[TEXT EXTRACT]

______

In this chapter, we will introduce the CARTO platform and the technologies it is based on: databases (Section 9.3) and spatial databases (Section 9.4), PostGIS (Section 9.5), SQL (Section 9.6), and the SQL API (Section 9.7). Towards the end of the chapter, we will see how CARTO can be used for querying and displaying data from a database on a Leaflet map (Section 9.8). In the next two chapters, we will dig a little deeper into different types of queries and their utilization in web mapping. In Chapter 10, we will see an example of non-spatial, attribute-based filtering of data, based on user input from a dropdown menu. In Chapter 11, we will see an example of using spatial queries to retrieve data based on proximity to a clicked location.

9.2.2 Alternatives to CARTO

CARTO is a commercial service that comes at a price, though at the time of writing there is a free plan for trying CARTO for 12 months. It is worth mentioning that the CARTO platform is open-source. In principle, it can be installed on any computer to replicate almost the entire functionality of CARTO for free. The installation and maintenance are quite complicated though.

A minimal alternative to CARTO, comprising a simple dynamic server, a database, and an SQL API can be set up (relatively) more easily. The online version of the book (Section 0.7) includes an additional supplement with instructions for one way to do that, using Node.js and PostgreSQL/PostGIS. This is beyond the scope of the main text of the book, but it is important to be aware that no matter how convenient CARTO is, if some day we need to cut costs and manage our own server for the tasks covered in the following chapters—it can be done. Accordingly, all examples where a CARTO database is used are also given in alternative versions, using the custom SQL API setup instead of CARTO. The latter are marked with -s, as in example-09-01.html and example-09-01-s.html (Appendix B).

9.3 Databases

The term database describes an organized collection of data. A database stores data, but also facilitates indexing, searching, and querying the data, as well as modifying and adding new data. The most established and commonly used databases follow the relational model, where the records are organized in tables, and the tables are usually associated with one another via common columns.

______

[GIVEN DATA]
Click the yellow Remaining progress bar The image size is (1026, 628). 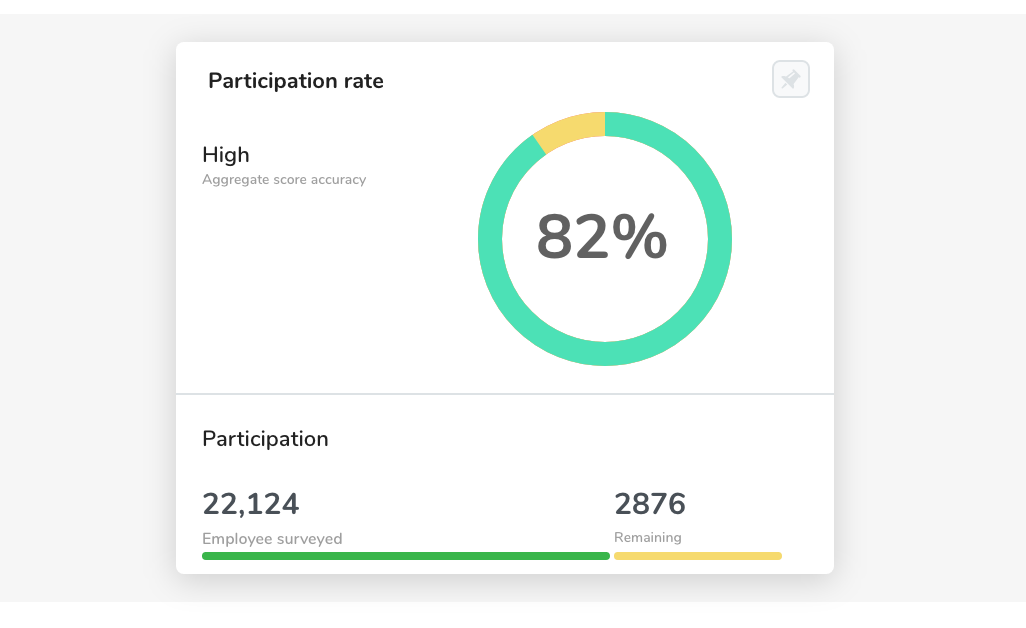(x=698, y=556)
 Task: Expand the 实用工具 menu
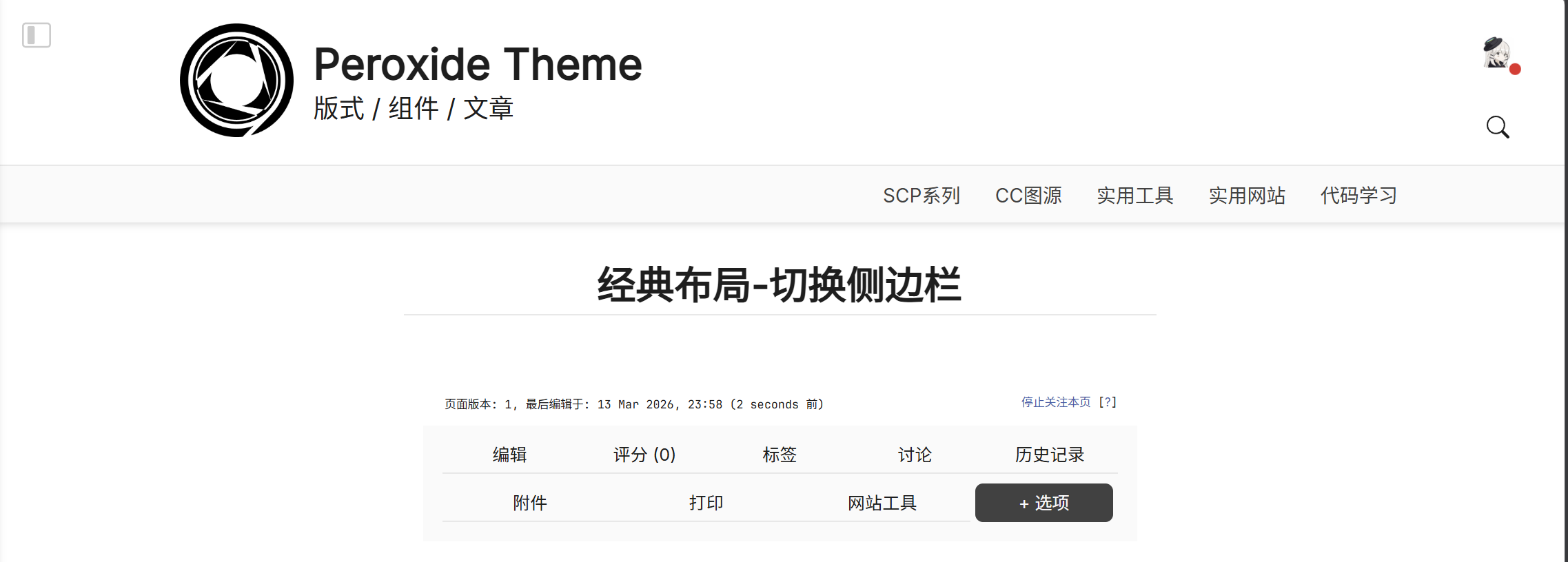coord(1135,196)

______

[REQUIRED ACTIONS]
(A) Summarize the text on CARTO and databases in three sentences.
(B) Pick up the text on CARTO and databases after its last sentence and keep writing.
The listing was drawn from a different source than the text.

[EXERCISE ANSWERS]
(A) The chapter introduces the CARTO platform and the technologies it rests on: databases, spatial databases, PostGIS, SQL, and the SQL API. CARTO is a commercial service whose open-source platform can in principle be installed for free, though installation and maintenance are complicated, so every CARTO example also comes in a version that uses a simpler custom SQL API setup. A database is an organized collection of data that supports indexing, searching, querying, and modifying data, and the most common kind follows the relational model, with records organized in tables linked by common columns.

(B)
For example, Figure 9.1 shows a small hypothetical database with two tables named airports and flights. The airports table gives the name and location (lon, lat) of seven different airports. The flights table lists the departure time (year, month, day, dep_time), the origin (origin), and the destination (dest) of five different flights that took place between the airports listed in the airports table on a particular day. Importantly, the airports and flights tables are related through the airport code column faa in the airports table matching the origin and dest columns in the flights table.

An example of a relational database with two tables

FIGURE 9.1: An example of a relational database with two tables

Relational database queries, including both “ordinary” (Section 9.6.2) and spatial (Sections queries, are expressed in a language called SQL (Section 9.6).

9.4 Spatial databases

A spatial database is a database that is optimized to store and query data that represents objects defined in a geometric space. Regarding the storage part, plainly speaking, the tables in a spatial database have a special type of geometry column, which holds the geometric component of that specific record, i.e., the geometry type and the coordinates. This may sound familiar—recall that geometry GeoJSON types (Section 7.3.2), which represent just the geometric part of a feature, consist of two properties: "type" and "coordinates". The similarity between the geometry column and the GeoJSON geometry types in not incidental, but due to the fact that both are based on the Simple Features standard, which we mentioned in Section 7.3.1. The difference is that in a spatial database, the geometries are usually encoded in a format called Well-Known Binary (WKB), a binary version of the Well-Known Text (WKT) format (which we mentioned in Section 7.3.1), rather than in the GeoJSON format.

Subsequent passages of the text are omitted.